Background: Baroreflex regulates arterial pressure (AP) via controlling sympathetic nerve activity (SNA). Baroreflex-controlled SNA is a powerful regulator of stressed blood volume, which, in turn, determines ventricular preload. We previously reported that baroreflex failure impaired the volume tolerance and markedly increased the variability of left atrial pressure (LAP) in normal rats. We hypothesized that, in chronic heart failure (CHF), baroreflex failure would further augment LAP variability and predispose to pulmonary edema.
Methods: Four weeks after creating myocardial infarct (MI) in Sprague-Dawley rats, we induced baroreflex failure by sino-aortic denervation (SAD). Two weeks after SAD, AP and LAP were measured telemetrically, low-pass filtered with the corner frequency of 0.4 Hz and resampled at 1 Hz. We compared the mean and variability (standard deviation, SD) of resampled AP and LAP among 3 groups; normal (Control, n=4), post-MI CHF (CHF, n=5) (left ventricular ejection fraction; LVEF 31.5 ± 1.4%), and CHF with SAD (CHF+SAD, n=5) (LVEF 31.6 ± 4.8 %).

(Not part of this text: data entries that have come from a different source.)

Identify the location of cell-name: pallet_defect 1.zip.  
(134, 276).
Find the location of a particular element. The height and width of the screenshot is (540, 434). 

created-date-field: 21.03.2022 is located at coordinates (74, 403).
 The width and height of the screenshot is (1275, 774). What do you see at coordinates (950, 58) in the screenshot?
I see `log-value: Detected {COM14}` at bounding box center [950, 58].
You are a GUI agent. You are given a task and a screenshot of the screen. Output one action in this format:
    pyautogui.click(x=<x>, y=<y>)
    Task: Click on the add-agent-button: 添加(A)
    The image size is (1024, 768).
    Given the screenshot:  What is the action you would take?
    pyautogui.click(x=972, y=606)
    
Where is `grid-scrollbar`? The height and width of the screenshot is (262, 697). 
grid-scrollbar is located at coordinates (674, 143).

Results: Mean AP (mAP) did not differ among 3 groups and SD of AP (SDAP) was significantly higher in CHF+SAD than in CHF (9.1 ± 1.1 vs. 6.5 ± 0.9 mmHg, p < 0.05) (Fig. 1). Mean LAP (mLAP) and SD of LAP (SDLAP) were significantly higher in CHF than in Control (mLAP: 27.2 ± 5.6 vs. 6.8 ± 0.7 mmHg, p < 0.01, SDLAP: 3.7 ± 0.6 vs. 2.0 ± 0.1 mmHg, p < 0.01). In CHF+SAD, SDLAP further increased (6.9 ± 1.5 mmHg, p < 0.05, vs. CHF) whereas mLAP remained unchanged (27.1 ± 3.6 mmHg, N.S.) (Fig. 2, 3). The duration of LAP higher than 35 mmHg (estimated threshold to cause pulmonary edema) markedly increased in CHF+SAD compared to CHF (21.5 ± 4.3 vs. 1.9 ± 1.4% of 24-h, p < 0.01) (Fig. 4).
Conclusions: Baroreflex failure increased spontaneous LAP variability in CHF rats and strikingly increased the duration of LAP>35 mmHg. Baroreflex failure may serve as a triggering mechanism as well as substrates of acute pulmonary edema in patients with CHF.